* _Objective_
Copy out the lines below verbatim, from the line with "You are a computer-use agent. The" up to and including the line with "will click(x=145, y=347).", and nothing else.

==== Dataset extract ====

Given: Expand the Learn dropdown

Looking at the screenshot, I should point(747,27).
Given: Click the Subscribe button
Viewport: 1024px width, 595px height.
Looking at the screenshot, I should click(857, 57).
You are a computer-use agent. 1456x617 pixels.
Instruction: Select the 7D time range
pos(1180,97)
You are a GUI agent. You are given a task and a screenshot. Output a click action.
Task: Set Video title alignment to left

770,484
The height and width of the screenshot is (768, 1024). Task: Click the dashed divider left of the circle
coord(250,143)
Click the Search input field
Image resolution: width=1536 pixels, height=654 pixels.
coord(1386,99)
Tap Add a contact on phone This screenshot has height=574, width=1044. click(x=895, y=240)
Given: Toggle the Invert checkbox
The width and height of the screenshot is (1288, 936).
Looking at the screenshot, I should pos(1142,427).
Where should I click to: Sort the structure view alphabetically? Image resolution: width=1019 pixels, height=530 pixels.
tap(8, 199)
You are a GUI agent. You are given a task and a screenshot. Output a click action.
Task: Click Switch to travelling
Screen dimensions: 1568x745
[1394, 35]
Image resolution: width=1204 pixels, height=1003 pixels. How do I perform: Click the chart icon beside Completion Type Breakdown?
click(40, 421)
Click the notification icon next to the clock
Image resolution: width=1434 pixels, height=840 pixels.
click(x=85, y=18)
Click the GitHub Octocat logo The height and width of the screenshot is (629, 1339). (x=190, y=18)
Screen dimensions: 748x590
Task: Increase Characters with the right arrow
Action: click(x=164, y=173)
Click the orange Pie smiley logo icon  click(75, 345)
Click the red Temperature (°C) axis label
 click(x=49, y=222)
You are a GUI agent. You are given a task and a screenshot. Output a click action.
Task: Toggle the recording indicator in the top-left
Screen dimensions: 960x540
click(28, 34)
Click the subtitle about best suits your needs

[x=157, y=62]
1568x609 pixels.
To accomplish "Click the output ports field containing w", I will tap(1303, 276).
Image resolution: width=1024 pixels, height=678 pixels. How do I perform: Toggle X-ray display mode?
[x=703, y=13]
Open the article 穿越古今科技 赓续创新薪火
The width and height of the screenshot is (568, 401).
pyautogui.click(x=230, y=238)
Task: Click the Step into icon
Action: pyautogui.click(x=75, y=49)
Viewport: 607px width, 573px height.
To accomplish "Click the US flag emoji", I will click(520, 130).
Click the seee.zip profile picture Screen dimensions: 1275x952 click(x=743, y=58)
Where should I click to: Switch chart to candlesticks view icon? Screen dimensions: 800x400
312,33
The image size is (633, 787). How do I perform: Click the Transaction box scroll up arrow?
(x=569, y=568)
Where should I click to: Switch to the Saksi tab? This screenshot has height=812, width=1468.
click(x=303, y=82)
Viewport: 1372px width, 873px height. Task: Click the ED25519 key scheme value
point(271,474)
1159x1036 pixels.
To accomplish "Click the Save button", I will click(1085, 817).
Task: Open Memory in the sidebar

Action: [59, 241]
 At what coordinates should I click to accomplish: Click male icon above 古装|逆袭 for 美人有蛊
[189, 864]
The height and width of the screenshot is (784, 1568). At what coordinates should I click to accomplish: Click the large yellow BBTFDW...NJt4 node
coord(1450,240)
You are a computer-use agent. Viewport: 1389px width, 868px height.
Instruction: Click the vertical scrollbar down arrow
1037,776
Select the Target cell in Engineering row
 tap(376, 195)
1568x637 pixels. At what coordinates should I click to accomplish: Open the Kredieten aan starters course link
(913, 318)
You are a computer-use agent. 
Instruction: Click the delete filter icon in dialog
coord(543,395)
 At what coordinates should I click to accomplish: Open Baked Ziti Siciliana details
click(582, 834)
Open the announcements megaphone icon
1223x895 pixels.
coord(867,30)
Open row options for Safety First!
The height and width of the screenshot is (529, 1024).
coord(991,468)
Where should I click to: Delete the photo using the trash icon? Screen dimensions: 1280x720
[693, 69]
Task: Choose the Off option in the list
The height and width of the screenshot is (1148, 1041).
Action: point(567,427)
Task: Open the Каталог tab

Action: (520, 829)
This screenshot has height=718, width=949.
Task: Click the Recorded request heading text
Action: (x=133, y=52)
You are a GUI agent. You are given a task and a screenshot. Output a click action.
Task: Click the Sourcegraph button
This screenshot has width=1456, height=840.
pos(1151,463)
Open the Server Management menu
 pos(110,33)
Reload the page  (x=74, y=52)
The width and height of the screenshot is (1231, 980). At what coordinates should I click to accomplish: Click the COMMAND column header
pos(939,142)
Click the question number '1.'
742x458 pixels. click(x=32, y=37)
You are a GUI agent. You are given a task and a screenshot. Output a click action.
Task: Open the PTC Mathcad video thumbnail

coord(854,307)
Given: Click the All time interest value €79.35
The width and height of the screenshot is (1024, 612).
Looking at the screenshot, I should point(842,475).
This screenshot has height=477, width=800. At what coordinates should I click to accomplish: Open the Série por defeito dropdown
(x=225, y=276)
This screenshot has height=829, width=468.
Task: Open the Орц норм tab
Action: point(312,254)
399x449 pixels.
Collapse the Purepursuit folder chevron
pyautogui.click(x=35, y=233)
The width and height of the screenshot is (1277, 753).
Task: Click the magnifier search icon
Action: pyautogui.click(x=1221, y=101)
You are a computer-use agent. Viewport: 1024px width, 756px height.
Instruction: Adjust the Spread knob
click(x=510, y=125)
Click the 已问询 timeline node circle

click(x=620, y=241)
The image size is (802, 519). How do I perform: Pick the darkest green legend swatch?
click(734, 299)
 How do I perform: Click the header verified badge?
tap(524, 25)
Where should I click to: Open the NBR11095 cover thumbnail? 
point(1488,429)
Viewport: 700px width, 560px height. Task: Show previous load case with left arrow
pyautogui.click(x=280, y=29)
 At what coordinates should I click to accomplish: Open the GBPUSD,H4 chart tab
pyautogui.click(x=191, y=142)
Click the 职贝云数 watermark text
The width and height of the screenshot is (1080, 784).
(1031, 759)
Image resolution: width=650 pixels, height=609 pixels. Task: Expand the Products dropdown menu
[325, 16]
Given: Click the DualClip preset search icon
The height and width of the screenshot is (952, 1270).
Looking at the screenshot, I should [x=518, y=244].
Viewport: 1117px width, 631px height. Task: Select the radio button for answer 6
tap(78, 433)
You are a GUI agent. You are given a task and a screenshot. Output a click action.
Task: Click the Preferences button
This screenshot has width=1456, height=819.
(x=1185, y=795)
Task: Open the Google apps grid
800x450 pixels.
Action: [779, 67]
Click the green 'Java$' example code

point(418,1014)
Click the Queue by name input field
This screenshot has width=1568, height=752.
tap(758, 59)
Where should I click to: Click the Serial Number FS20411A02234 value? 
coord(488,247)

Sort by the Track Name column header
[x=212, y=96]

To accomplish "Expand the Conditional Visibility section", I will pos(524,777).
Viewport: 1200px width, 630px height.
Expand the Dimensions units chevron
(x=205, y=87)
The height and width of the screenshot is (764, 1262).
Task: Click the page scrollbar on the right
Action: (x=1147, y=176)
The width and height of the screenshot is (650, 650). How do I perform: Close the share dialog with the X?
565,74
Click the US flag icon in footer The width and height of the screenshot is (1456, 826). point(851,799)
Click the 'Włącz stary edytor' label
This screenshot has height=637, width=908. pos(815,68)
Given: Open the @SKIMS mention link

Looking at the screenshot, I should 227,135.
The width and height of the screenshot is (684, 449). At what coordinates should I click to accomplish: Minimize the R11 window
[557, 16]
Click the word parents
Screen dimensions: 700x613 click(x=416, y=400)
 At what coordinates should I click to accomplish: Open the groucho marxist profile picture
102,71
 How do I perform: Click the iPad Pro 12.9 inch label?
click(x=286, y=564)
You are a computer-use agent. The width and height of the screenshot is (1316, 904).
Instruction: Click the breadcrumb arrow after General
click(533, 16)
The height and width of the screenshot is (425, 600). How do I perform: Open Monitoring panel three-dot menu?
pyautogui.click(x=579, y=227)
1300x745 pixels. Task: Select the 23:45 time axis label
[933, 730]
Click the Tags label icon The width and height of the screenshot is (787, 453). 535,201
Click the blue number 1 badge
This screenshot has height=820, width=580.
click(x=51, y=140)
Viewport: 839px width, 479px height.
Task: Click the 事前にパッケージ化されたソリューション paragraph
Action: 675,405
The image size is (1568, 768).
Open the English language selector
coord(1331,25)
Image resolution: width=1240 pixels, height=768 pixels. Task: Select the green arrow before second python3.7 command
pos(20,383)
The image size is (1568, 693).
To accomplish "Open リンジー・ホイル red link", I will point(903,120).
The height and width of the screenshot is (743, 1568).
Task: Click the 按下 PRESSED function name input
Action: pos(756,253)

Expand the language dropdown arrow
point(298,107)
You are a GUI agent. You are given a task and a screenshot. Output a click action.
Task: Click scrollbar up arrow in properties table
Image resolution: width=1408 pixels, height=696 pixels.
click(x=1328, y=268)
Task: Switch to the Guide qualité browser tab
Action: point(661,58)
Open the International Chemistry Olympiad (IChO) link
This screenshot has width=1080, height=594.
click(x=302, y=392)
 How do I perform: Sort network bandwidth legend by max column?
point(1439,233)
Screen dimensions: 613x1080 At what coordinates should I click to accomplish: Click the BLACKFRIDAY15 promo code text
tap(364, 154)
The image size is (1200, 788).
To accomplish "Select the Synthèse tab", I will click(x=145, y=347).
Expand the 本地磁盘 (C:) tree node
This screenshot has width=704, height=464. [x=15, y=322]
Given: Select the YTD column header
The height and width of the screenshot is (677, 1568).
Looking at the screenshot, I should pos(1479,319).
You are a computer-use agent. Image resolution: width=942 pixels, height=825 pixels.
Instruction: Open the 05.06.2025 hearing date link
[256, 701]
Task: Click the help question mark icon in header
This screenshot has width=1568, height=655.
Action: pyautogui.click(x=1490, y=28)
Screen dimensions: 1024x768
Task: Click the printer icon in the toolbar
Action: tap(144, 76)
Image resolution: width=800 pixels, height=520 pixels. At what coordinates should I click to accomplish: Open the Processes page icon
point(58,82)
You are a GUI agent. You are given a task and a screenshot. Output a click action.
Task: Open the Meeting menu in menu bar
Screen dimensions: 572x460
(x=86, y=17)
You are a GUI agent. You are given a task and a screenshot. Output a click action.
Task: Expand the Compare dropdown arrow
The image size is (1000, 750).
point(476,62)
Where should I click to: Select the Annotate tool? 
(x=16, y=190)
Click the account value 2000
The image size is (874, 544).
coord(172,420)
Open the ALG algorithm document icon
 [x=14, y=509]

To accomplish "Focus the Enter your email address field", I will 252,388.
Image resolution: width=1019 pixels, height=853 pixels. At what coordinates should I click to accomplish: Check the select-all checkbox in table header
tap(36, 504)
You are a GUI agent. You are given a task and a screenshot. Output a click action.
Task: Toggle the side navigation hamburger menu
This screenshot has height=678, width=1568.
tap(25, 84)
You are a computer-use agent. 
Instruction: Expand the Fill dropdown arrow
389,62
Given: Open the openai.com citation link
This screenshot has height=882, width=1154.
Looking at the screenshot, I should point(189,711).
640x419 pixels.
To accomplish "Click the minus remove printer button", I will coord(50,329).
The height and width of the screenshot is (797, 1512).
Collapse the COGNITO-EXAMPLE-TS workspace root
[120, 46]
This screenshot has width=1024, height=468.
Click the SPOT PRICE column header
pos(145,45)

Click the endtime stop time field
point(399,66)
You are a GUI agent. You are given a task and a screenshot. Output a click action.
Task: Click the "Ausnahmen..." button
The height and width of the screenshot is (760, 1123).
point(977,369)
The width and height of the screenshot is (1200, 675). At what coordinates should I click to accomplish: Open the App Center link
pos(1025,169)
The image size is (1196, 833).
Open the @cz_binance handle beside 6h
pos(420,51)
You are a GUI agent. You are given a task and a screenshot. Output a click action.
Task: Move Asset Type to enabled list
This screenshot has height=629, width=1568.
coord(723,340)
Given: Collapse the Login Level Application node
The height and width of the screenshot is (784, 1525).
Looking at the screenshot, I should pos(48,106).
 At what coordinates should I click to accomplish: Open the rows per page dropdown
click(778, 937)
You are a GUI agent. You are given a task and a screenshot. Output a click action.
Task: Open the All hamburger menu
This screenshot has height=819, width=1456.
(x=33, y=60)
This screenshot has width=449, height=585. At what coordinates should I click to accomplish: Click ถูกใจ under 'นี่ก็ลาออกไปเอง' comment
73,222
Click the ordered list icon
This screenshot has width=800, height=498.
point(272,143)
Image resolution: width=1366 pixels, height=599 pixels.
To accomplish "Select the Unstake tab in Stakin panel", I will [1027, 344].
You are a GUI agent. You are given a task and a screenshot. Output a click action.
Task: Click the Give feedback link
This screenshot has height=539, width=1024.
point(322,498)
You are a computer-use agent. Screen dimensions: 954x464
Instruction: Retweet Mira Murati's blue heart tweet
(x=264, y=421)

====

* _Final answer_
You are a computer-use agent. The width and height of the screenshot is (1316, 904).
Instruction: Click the breadcrumb arrow after General
click(533, 16)
The height and width of the screenshot is (425, 600). How do I perform: Open Monitoring panel three-dot menu?
pyautogui.click(x=579, y=227)
1300x745 pixels. Task: Select the 23:45 time axis label
[933, 730]
Click the Tags label icon The width and height of the screenshot is (787, 453). 535,201
Click the blue number 1 badge
This screenshot has height=820, width=580.
click(x=51, y=140)
Viewport: 839px width, 479px height.
Task: Click the 事前にパッケージ化されたソリューション paragraph
Action: 675,405
The image size is (1568, 768).
Open the English language selector
coord(1331,25)
Image resolution: width=1240 pixels, height=768 pixels. Task: Select the green arrow before second python3.7 command
pos(20,383)
The image size is (1568, 693).
To accomplish "Open リンジー・ホイル red link", I will point(903,120).
The height and width of the screenshot is (743, 1568).
Task: Click the 按下 PRESSED function name input
Action: pos(756,253)

Expand the language dropdown arrow
point(298,107)
You are a GUI agent. You are given a task and a screenshot. Output a click action.
Task: Click scrollbar up arrow in properties table
Image resolution: width=1408 pixels, height=696 pixels.
click(x=1328, y=268)
Task: Switch to the Guide qualité browser tab
Action: point(661,58)
Open the International Chemistry Olympiad (IChO) link
This screenshot has width=1080, height=594.
click(x=302, y=392)
 How do I perform: Sort network bandwidth legend by max column?
point(1439,233)
Screen dimensions: 613x1080 At what coordinates should I click to accomplish: Click the BLACKFRIDAY15 promo code text
tap(364, 154)
The image size is (1200, 788).
To accomplish "Select the Synthèse tab", I will click(x=145, y=347).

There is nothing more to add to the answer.